The EP slowly emerged out of an intense two-year period of writing and recording that began almost immediately after The Abrams and Brown first met in January 2014 at Brown's Noble Street Studios in Toronto. No idea was left untested, and different approaches to the material were often still being explored right up until the final mix. The brothers knew early in the process that they had chosen the right collaborator after seeing how Brown shared their tireless work ethic and tenacity.

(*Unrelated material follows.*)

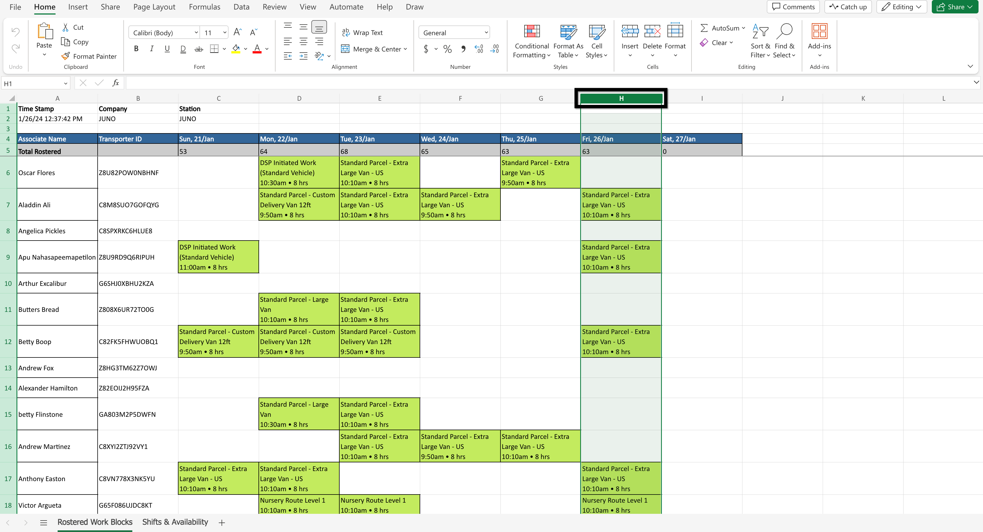Toggle Underline formatting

"Working with Gavin has really been about taking all the country, bluegrass and gospel music we grew up playing, and honing it into a sound that's distinctly us," notes John Abrams. "Country music is where we feel most comfortable as artists, and on this EP we're embracing it differently than we have in the past. Although we're still in our early twenties, we feel our music has never had so much youthful energy before. That's why we've decided to call the EP simply The Abrams. It really does feel like a new beginning."
It's all captured on "Fine," the lead single from The Abrams, on which the brothers brilliantly display their vision to blend their musical roots with an attitude more in tune with their generation. No one has ever questioned the pair's prowess as musicians, and now The Abrams have found their feet as songwriters as well.
As James Abrams explains, "Over the past two years, John and I have started writing together more than we ever have. It's been really exciting for me because, as a fiddle player, melodies are flowing through my mind all the time. The emotional qualities of those melodies will suggest a framework for a song, and in a lot of cases, John will then start to flesh it out with some lyrics and we'll both develop it from there. It's almost become like building a house; we'll each bring our own materials and construct it together."
Barely into their teens, the brothers made their mark at many high profile U.S. bluegrass festivals, and in 2005 they became the youngest Canadians to perform at the Grand Ole Opry. In 2008, they made their first album, Blue On Brown, a collection of Bob Dylan and Arlo Guthrie songs, followed in 2011 by Northern Redemption, their first all-original album, which nonetheless echoed the work of their bluegrass heroes such as the Louvin Brothers and Jim & Jesse.
Their lives have revolved around music since childhood. Now that they've, in a sense, successfully completed their apprenticeship, The Abrams are poised to step onto the larger stages that modern country music offers. Their debut EP proves that, indeed, they were born ready.